*** INPUT MATERIAL ***

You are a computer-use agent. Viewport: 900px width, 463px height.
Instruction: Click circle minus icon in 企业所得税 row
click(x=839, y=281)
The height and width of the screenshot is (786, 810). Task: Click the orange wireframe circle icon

*** End of INPUT MATERIAL ***
*** INPUT MATERIAL ***

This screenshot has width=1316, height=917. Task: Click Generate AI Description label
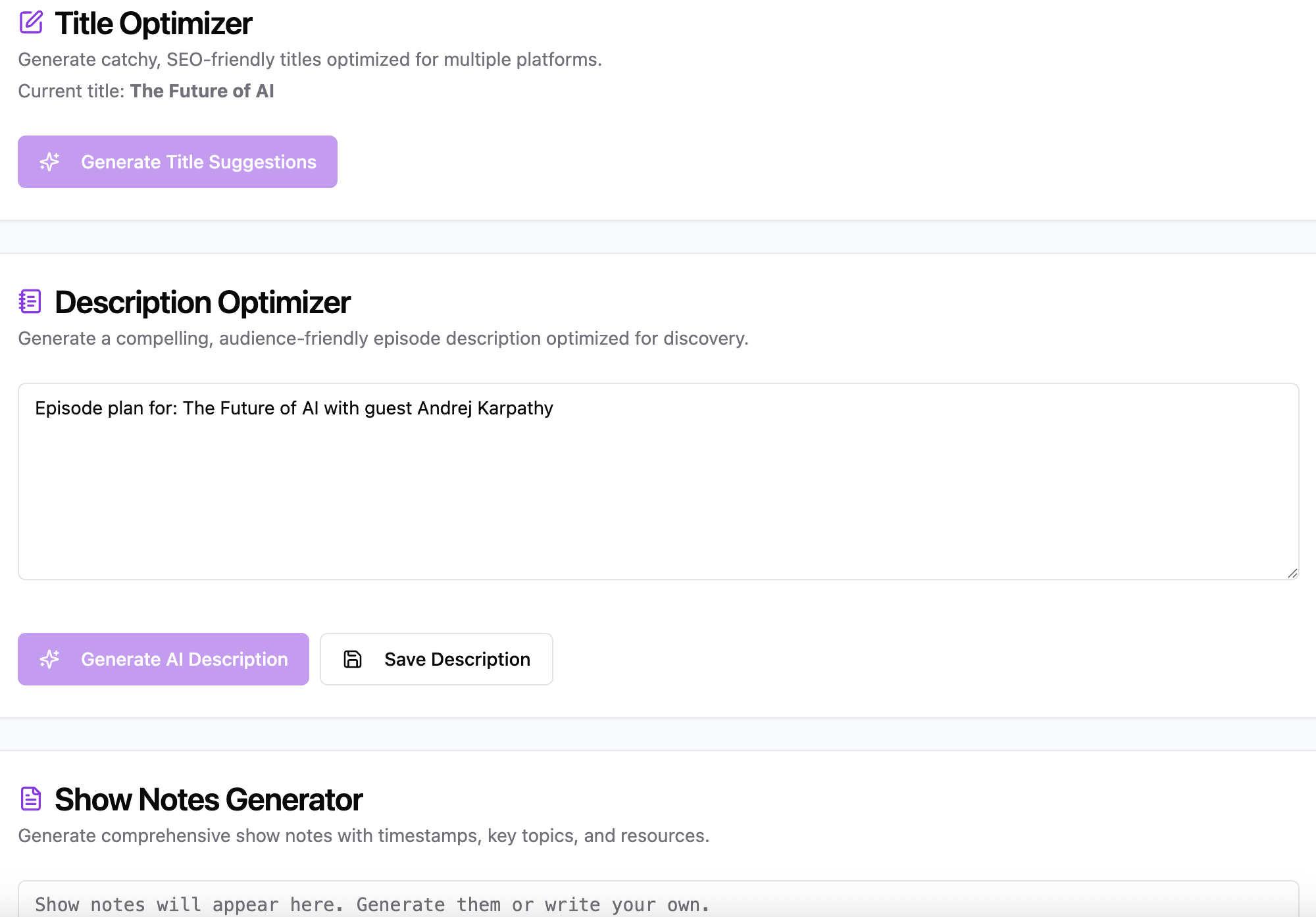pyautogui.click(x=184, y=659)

*** End of INPUT MATERIAL ***

Restate word for word the entries above from the line with "Instruction: Click circle" through the line with "The height and", inclusive, leaving out everything else.

Instruction: Click circle minus icon in 企业所得税 row
click(x=839, y=281)
The height and width of the screenshot is (786, 810). Task: Click the orange wireframe circle icon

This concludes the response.